- _Trecho da página_
▬▬▬

No entanto, especialistas defendem que enquanto o país não assumir a necessidade de mudanças estruturais – governo e Congresso empacam um reforma tributária há quase 20 anos – esse tipo de medida será sempre necessária, o que torna o sistema tributário brasileiro cada vez mais distorcido, pesando sempre mais para quem tem menos.

“Mecanismos eficientes para reduzir de fato a sonegação por si só já seriam uma forma mais justa de elevar a arrecadação”, afirma Paulo Azevedo, professor de estratégia financeira do Ibmec-SP. “Socialmente, elevar alíquotas do Imposto de Renda para altas rendas e taxar grandes fortunas também seriam medidas justas, mas politicamente difíceis por contrariarem os interesses de quem tem mais”, acrescenta o economista.

E quando se pensa em isonomia do sistema tributário, é fato que elevar tributos sobre os combustíveis não é a melhor saída. Além de o valor ser o mesmo para todos os bolsos, aumentos dessa natureza impactam toda a cadeia produtiva: pesa sobre o frete, que pesa sobre os alimentos, sobre outros bens de consumo, sobre a tarifa do transporte público e por aí vai.

“O ideal seria pensar num tributo que preservasse mais a população de forma geral. Um exemplo seria a CSLL dos bancos. As empresas pagam 9% e as instituições financeiras mais. Já houve dois aumentos, poderia haver o terceiro. É claro que os bancos repassam esse aumento para os clientes, é o correntista quem paga. Mas se a gente pensar em quem tem conta, a população menos privilegiada seria menos atingida”, pondera Alexandre Motonaga, professor da FGV e especialista em políticas públicas.

▬▬▬

[Dados de elementos e de localização de texto]
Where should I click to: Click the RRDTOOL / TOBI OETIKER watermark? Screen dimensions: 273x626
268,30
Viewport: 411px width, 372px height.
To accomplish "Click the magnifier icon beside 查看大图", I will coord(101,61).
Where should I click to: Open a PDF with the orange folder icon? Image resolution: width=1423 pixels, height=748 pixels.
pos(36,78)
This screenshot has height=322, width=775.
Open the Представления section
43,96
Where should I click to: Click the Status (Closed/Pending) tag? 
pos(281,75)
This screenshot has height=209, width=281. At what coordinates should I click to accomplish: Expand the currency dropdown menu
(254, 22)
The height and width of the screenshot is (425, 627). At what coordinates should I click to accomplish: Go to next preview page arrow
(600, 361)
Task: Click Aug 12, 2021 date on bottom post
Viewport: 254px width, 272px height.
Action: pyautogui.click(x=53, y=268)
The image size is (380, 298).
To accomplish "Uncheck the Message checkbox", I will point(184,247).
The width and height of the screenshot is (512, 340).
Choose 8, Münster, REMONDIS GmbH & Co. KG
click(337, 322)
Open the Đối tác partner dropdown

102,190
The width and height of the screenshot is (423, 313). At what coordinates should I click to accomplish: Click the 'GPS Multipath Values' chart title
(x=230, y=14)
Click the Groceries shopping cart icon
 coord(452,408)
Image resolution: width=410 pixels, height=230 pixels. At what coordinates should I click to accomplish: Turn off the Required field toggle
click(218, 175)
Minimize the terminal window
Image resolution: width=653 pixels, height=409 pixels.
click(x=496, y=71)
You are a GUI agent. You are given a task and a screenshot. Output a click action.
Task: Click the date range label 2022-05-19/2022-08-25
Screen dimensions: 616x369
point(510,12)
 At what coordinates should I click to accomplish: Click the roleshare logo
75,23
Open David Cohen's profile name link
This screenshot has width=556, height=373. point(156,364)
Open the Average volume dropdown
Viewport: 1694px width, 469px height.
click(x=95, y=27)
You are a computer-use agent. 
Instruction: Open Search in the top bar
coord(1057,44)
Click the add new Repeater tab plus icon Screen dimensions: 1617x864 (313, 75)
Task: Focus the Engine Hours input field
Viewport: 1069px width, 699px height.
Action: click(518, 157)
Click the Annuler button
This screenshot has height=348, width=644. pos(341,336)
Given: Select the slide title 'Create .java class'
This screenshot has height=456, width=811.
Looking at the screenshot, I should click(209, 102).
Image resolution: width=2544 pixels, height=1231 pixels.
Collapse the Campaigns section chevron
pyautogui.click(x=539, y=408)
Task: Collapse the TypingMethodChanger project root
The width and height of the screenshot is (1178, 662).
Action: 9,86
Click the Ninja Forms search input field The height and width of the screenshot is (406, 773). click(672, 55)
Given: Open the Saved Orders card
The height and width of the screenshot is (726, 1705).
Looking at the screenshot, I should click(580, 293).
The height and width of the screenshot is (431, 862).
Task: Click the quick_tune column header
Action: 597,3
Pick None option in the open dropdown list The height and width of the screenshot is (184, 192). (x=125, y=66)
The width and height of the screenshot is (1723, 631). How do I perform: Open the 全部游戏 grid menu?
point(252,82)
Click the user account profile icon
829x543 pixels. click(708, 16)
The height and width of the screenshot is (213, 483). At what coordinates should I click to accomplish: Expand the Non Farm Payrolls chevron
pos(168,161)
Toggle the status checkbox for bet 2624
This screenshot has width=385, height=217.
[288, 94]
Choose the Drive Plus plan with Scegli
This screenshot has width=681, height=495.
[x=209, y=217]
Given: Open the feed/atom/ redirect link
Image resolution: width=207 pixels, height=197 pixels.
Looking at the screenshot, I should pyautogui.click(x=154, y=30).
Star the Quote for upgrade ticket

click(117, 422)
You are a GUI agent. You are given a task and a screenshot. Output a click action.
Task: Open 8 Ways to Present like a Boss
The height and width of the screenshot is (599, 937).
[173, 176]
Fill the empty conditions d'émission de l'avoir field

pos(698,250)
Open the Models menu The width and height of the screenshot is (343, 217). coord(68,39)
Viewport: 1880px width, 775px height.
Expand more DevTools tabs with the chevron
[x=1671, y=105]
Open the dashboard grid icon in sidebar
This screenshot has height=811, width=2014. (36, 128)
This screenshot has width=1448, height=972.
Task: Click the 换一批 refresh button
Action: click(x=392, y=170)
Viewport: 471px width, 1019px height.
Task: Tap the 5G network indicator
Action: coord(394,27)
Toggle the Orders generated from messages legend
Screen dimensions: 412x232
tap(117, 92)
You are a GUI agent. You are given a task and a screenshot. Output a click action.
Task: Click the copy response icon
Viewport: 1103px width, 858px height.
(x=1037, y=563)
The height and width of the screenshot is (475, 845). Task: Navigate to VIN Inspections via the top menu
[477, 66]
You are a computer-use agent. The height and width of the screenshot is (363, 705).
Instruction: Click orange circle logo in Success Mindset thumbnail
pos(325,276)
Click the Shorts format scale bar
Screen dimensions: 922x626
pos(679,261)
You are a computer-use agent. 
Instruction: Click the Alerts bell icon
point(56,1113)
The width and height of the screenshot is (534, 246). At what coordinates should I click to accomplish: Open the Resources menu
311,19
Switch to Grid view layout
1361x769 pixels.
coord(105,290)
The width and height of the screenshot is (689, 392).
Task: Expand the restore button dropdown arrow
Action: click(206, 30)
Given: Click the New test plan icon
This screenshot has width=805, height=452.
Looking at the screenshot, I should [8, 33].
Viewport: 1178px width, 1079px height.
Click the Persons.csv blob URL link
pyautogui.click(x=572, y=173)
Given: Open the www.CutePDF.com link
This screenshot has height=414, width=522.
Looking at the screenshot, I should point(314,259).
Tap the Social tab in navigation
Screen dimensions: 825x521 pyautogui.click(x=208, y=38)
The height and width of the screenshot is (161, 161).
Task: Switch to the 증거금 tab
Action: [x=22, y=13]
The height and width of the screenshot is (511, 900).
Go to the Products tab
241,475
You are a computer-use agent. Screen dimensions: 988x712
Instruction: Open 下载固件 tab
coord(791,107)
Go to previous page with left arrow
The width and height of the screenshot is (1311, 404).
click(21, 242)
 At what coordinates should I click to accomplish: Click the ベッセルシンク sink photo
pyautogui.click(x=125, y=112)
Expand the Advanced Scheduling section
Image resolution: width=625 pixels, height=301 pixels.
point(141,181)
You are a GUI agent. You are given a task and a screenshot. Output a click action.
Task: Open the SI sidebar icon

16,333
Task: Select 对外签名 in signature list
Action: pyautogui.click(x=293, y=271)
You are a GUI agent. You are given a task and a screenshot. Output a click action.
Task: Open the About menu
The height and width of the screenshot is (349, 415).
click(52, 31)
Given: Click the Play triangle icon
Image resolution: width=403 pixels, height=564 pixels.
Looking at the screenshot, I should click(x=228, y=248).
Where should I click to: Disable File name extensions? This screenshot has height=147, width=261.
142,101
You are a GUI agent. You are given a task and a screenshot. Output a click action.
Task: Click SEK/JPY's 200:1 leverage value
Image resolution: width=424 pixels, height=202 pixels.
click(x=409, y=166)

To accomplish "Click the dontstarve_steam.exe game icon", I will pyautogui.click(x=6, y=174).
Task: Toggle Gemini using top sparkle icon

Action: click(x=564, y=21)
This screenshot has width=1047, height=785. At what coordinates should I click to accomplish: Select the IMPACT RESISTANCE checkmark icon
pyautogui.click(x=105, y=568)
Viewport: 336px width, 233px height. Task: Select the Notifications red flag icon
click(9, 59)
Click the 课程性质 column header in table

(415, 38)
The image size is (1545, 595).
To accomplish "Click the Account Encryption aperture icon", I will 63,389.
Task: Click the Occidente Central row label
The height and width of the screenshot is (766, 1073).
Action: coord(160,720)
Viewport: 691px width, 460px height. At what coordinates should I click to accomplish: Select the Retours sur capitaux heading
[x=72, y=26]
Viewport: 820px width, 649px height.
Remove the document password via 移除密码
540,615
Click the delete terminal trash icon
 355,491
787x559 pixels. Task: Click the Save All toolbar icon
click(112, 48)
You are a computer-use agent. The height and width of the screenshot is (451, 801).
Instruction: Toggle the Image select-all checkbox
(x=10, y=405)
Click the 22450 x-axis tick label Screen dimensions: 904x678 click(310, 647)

▬▬▬

- _O que fazer_
a) Diga se cada afirmação concorda com o trecho sobre o sistema tributário, respondendo sim ou não e citando literalmente as palavras que decidem: (i) Paulo Azevedo é professor de estratégia financeira do Ibmec-SP; (ii) as instituições financeiras pagam uma CSLL menor que os 9% pagos pelas empresas; (iii) Alexandre Motonaga é professor da USP.
b) Transcreva do trecho sobre o sistema tributário a parte que vai de "E quando se" até "por aí vai.", inclusive.
Os registros não têm relação com o trecho sobre o sistema tributário.

- _Respostas finais_
a)
(i) Sim: "Paulo Azevedo, professor de estratégia financeira do Ibmec-SP".
(ii) Não: "As empresas pagam 9% e as instituições financeiras mais."
(iii) Não: "Alexandre Motonaga, professor da FGV e especialista em políticas públicas".

b)
E quando se pensa em isonomia do sistema tributário, é fato que elevar tributos sobre os combustíveis não é a melhor saída. Além de o valor ser o mesmo para todos os bolsos, aumentos dessa natureza impactam toda a cadeia produtiva: pesa sobre o frete, que pesa sobre os alimentos, sobre outros bens de consumo, sobre a tarifa do transporte público e por aí vai.